10.4Le Comité rappelle son Observation générale no 1 relative à l’article 3, dans laquelle il indique qu’il est tenu de déterminer s’il y a des motifs sérieux de croire que le requérant risque d’être soumis à la torture s’il est expulsé, refoulé ou extradé, et que l’existence d’un tel risque doit être appréciée selon des éléments qui ne se limitent pas à de simples supputations ou soupçons. En tout état de cause, il n’est pas nécessaire de montrer que le risque encouru est hautement probable. Le risque doit néanmoins être prévisible, réel et personnel, ainsi qu’actuel comme l’a confirmé le Comité dans ses précédentes décisions. Le Comité rappelle que s’il accorde un poids considérable aux constatations de fait des organes de l’État partie intéressé, il est habilité à apprécier librement les faits en se fondant sur l’ensemble des circonstances de chaque affaire.

10.5Le Comité note que l’État partie a mis en doute la crédibilité de la requérante, notamment ses affirmations concernant sa participation à des activités politiques dans sa paroisse, et a considéré que son récit des événements n’était pas plausible. Par ailleurs, il note que l’auteur affirme avoir été emprisonnée, torturée et violée par le passé, et constate que ses allégations sont corroborées par les rapports médicaux fournis.

10.6Le Comité fait observer que, d’après le deuxième rapport conjoint de sept experts des Nations Unies sur la situation en République démocratique du Congo (2010) et le rapport de la Haut-Commissaire des Nations Unies sur la situation des droits de l’homme et les activités du Haut-Commissariat en République démocratique du Congo (2010)sur la situation générale des droits de l’homme en RDC, de graves violations des droits de l’homme, en particulier des actes de violence contre les femmes, des viols et des viols collectifs commis par des membres des forces armées, des groupes rebelles et des civils, ont continué de se produire dans tout le pays et pas seulement dans les régions touchées par le conflit armé. En outre, dans un rapport récent, la Haut-Commissaire des Nations Unies a souligné que la violence sexuelle en RDC reste un problème profondément préoccupant, en particulier dans les régions touchées par le conflit, et que malgré les efforts faits par les autorités pour le combattre, ce phénomène reste généralisé et touche en particulier des milliers de femmes et d’enfants. Le Comité note également que dans son rapport du 17 janvier 2011, le Secrétaire général, même s’il a reconnu un certain nombre de faits nouveaux positifs en RDC, s’est dit préoccupé par les niveaux élevés d’insécurité, de violence et de violations des droits de l’homme auxquels la population doit faire face.

* **Extraits de liste**:

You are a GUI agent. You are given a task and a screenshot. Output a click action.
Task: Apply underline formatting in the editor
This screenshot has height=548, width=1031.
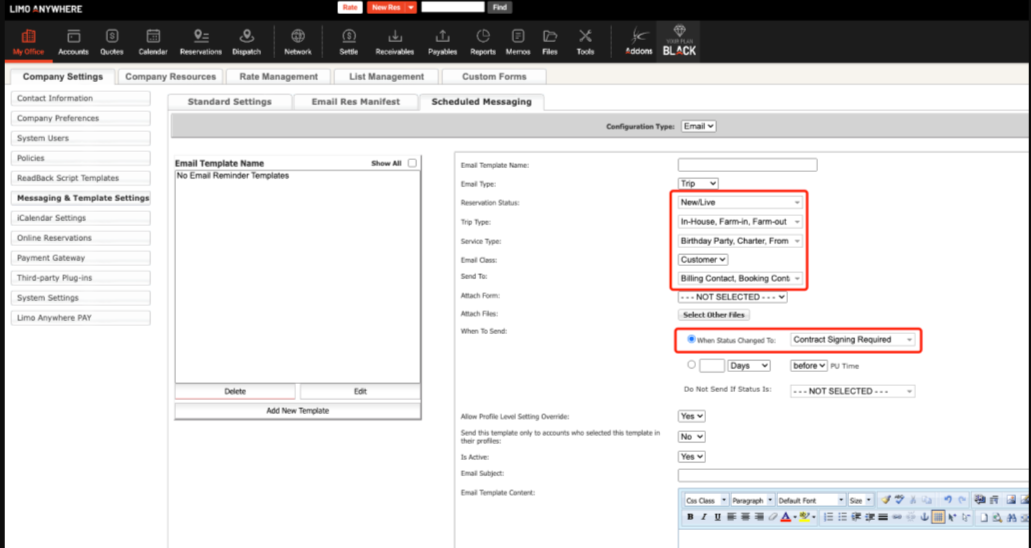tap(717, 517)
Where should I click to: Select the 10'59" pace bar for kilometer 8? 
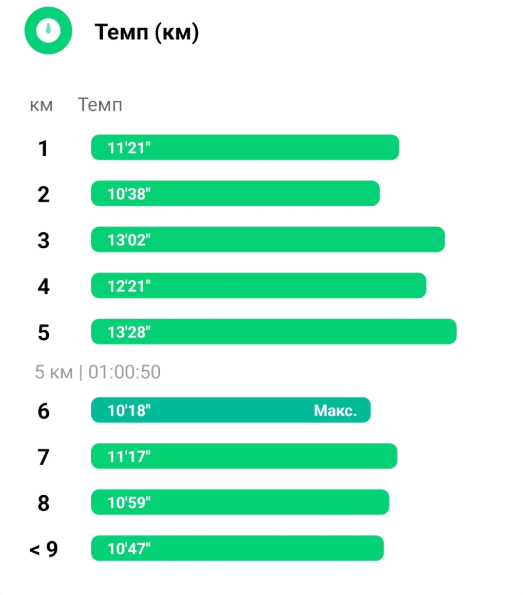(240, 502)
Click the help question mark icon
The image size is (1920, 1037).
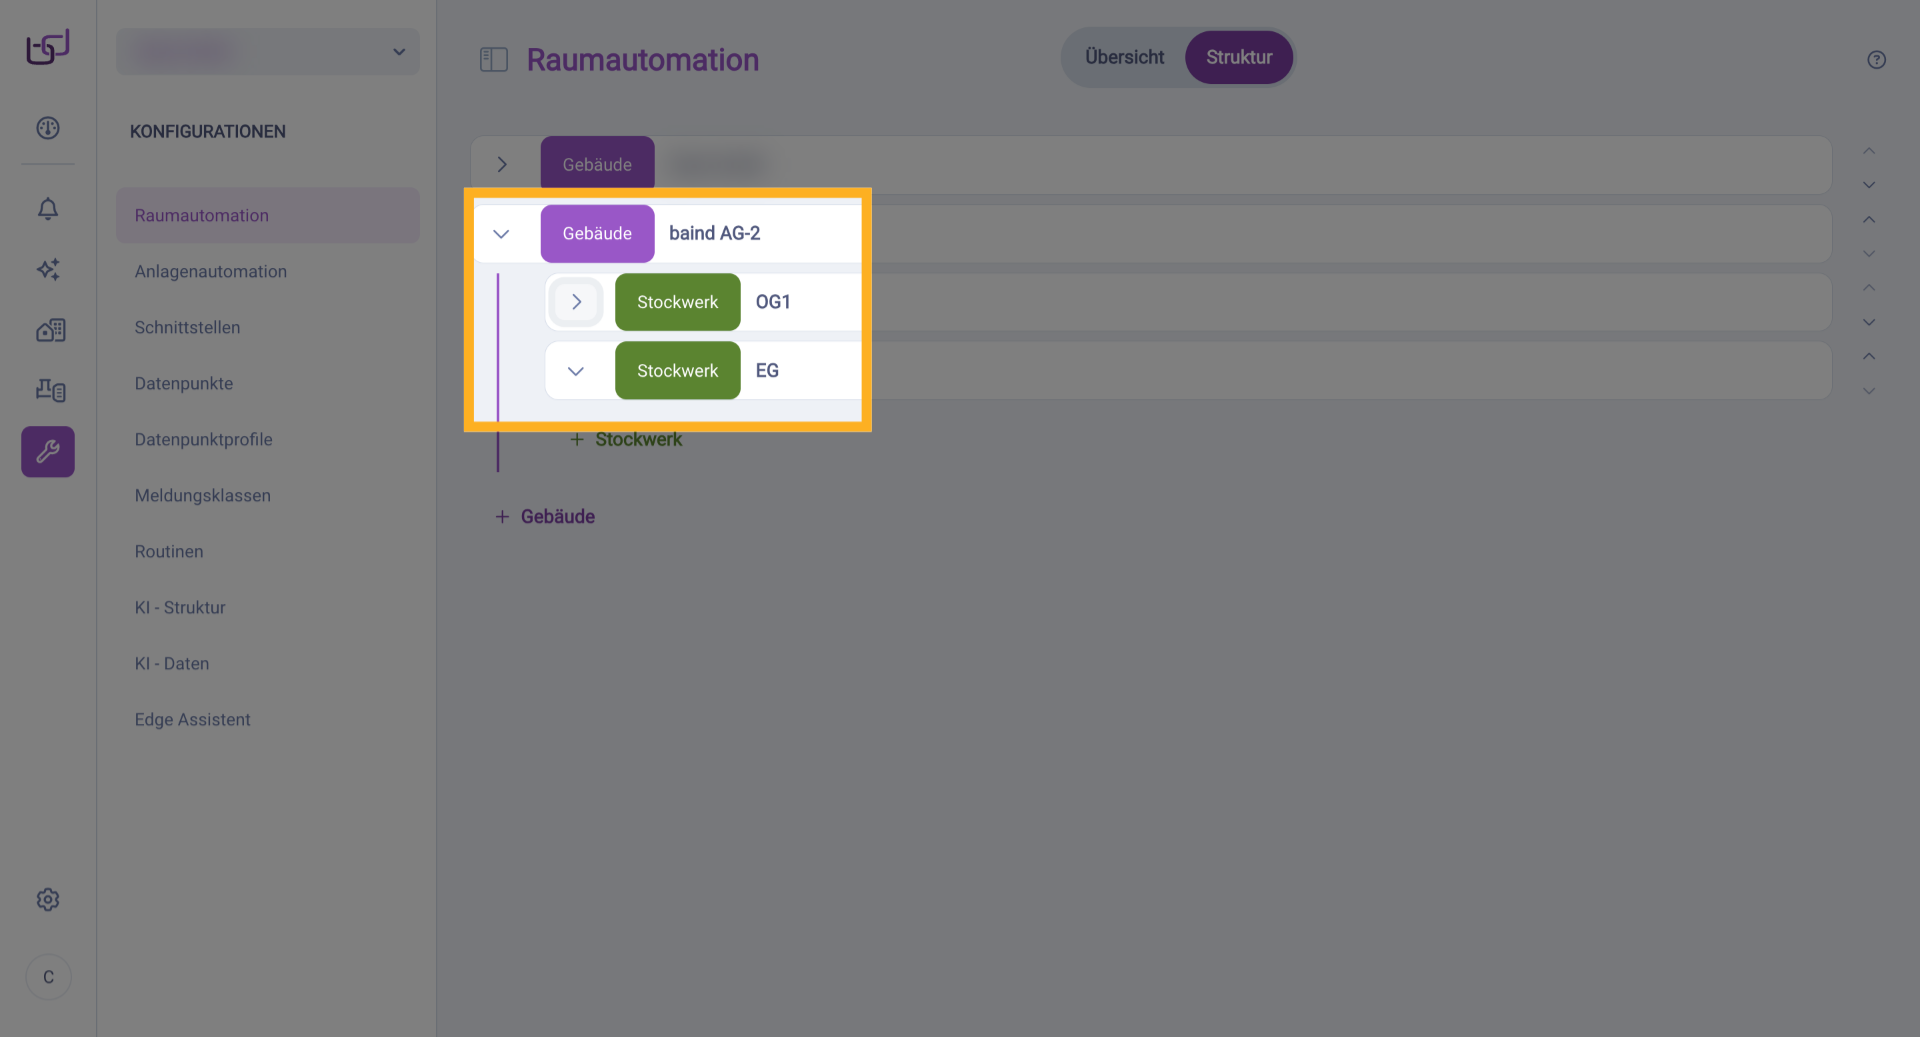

* **Consigne**: Dans l'extrait sur l'examen du risque de torture par le Comité, recopiez le passage qui commence aux mots « 10.4Le Comité rappelle » et qui s'arrête après « de chaque affaire. ».

* **Réponse attendue**:
10.4Le Comité rappelle son Observation générale no 1 relative à l’article 3, dans laquelle il indique qu’il est tenu de déterminer s’il y a des motifs sérieux de croire que le requérant risque d’être soumis à la torture s’il est expulsé, refoulé ou extradé, et que l’existence d’un tel risque doit être appréciée selon des éléments qui ne se limitent pas à de simples supputations ou soupçons. En tout état de cause, il n’est pas nécessaire de montrer que le risque encouru est hautement probable. Le risque doit néanmoins être prévisible, réel et personnel, ainsi qu’actuel comme l’a confirmé le Comité dans ses précédentes décisions. Le Comité rappelle que s’il accorde un poids considérable aux constatations de fait des organes de l’État partie intéressé, il est habilité à apprécier librement les faits en se fondant sur l’ensemble des circonstances de chaque affaire.